# EXCERPTED TEXT

* start *

'93 Mazda RX-7 FD "mostly street car"

codrus wrote: I have fresh plug wires sitting in a box, ready to go in, need to get some plugs to go with them. I bought the proper amplified pressure sensor, need to get back to that project. Now that the holidays are over, hopefully I'll have some more spare time. :) I'm not daily driving it (I have an Audi for that), but it does get driven to work occasionally. Smog checks in California limit what I can do with the turbo system without jumping through a lot of hoops, so for right now I'm sticking with the stock computer. Downpipe is really the only other exhaust mod I'm pondering, and that only for heat reduction. I *did* get something done on it recently though, took it in for a proper alignment. It's now running a degree and a half of negative camber up front, a degree in the rear, 6 degrees of caster, and a smidgin of toe-in at both ends. Basically treating it like a large Miata. It's much happier now than it was before.

Careful with the downpipe! There was a magazine article (I think from Sport Compact Car) that was talking about how sensitive these engines are to exhaust back pressure and related boost.

I forget the exact quote, but it is something along the lines of "When reducing exhaust back pressure on an RX7, the engine is likely to say a few words and depart the building" This was in reference to requiring more fuel when upgrading the exhaust (due to increased boost).

This is a VERY common issue on all turbo RX7s. I had the same issue on my 2nd gen when I went to a big downpipe.

Nice car! As a rotard, I'm glad it went to you, instead of someone with plans to ruin it.

You definitely need to proceed with that compression test to get an idea of the health of the engine.

Your hot start and idle issues could be caused by weak ignition coils. RX-7 coils are stronger than RX-8 coils, but they are still considered to be wearable items that need relatively frequent replacement. It makes sense, when you think about the duty cycle of the ignition system compared to a piston engine. A rotary ignition has to fire over 3 times as often, when you consider that each plug is fired every rotation and the average RPM is much higher. That higher load also breaks down the wires faster.

wvumtnbkr wrote: Careful with the downpipe! There was a magazine article (I think from Sport Compact Car) that was talking about how sensitive these engines are to exhaust back pressure and related boost. I forget the exact quote, but it is something along the lines of "When reducing exhaust back pressure on an RX7, the engine is likely to say a few words and depart the building" This was in reference to requiring more fuel when upgrading the exhaust (due to increased boost). This is a VERY common issue on all turbo RX7s. I had the same issue on my 2nd gen when I went to a big downpipe.

* end *

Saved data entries
* start *

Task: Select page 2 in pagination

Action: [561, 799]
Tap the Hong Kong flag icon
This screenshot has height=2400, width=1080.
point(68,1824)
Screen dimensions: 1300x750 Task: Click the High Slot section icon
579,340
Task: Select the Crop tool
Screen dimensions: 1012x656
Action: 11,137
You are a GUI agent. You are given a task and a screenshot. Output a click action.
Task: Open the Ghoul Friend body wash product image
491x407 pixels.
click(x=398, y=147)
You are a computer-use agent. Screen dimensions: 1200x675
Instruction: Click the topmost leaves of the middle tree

* end *

# COMPLETE THE FOLLOWING
a. Return the passage of the RX-7 forum thread running from "Nice car! As" down to "of the engine.", word for word.
b. Answer these questions using the RX-7 forum thread:
(i) How much negative camber is the car running up front after the alignment?
(ii) Which car does codrus drive daily?
(iii) Which magazine does the poster think the article on exhaust back pressure came from?
c. Continue the RX-7 forum thread after its last post.

# RESULTS IN ORDER
a.
Nice car! As a rotard, I'm glad it went to you, instead of someone with plans to ruin it.

You definitely need to proceed with that compression test to get an idea of the health of the engine.

b.
(i) A degree and a half.
(ii) An Audi.
(iii) Sport Compact Car.

c.
Improving the flow sometimes results in boost creep and spike. Sometimes, the OE boost control can handle it. Sometimes it cannot - especially as air flow mods are added. A simple electronic boost control can usually cure the issue.

That said, the FD's stock pre-cat needs to go for the sake of longevity.

In reply to codrus:

You may want to consider acquiring a set of OEM coolant hoses and replace the stock ones as time allows. Ray Crowe is having a sale on them right now: http://www.rx7club.com/group-buy-center-69/ray-crowes-rotary-winter-wonderland-megasale-1108097/

Another excellent parts vendor is rx7.com

amg_rx7 wrote:

wvumtnbkr wrote: Careful with the downpipe! There was a magazine article (I think from Sport Compact Car) that was talking about how sensitive these engines are to exhaust back pressure and related boost. I forget the exact quote, but it is something along the lines of "When reducing exhaust back pressure on an RX7, the engine is likely to say a few words and depart the building" This was in reference to requiring more fuel when upgrading the exhaust (due to increased boost). This is a VERY common issue on all turbo RX7s. I had the same issue on my 2nd gen when I went to a big downpipe.

Improving the flow sometimes results in boost creep and spike. Sometimes, the OE boost control can handle it. Sometimes it cannot - especially as air flow mods are added. A simple electronic boost control can usually cure the issue. That said, the FD's stock pre-cat needs to go for the sake of longevity.

I am under the impression that a boost controller can up the boost but can not keep it at a lesser level than what the wastegate can handle.

The increased flow will overwhelm the wastegate and boost will creep. An aftermarket wastegate, or porting the wastegate is necessary to keep the boost down with increased flow through the engine.

I could totally be misunderstanding the 3rd gen system, but that's how it works on 2nd gens.

wvumtnbkr wrote: I am under the impression that a boost controller can up the boost but can not keep it at a lesser level than what the wastegate can handle. The increased flow will overwhelm the wastegate and boost will creep. An aftermarket wastegate, or porting the wastegate is necessary to keep the boost down with increased flow through the engine.

There are multiple factors here. One is that a boost controller cannot lower boost pressure below the spring pressure that's holding the wastegate closed, because it needs that pressure in order overcome the spring and open the gate. The second is that a wastegate works by providing a less-restrictive path for the exhaust gasses to flow through, so that they will bypass the turbine. If you lower the restriction on the turbine to the point that the wastegate path is now more restrictive than the turbine, then you will make more boost at higher RPMs. This is generally the cause of "boost creep".

The FD has a very complicated plumbing setup for the stock twin turbos in order to enable sequential operation. There are 3 or 4 flappers in the exhaust path, plus a few more in the intake path so that it can use all of the exhaust gas to spool up one turbo at low RPMs and then switch it over to running both turbos at higher RPM. How this impacts boost creep I don't know. :)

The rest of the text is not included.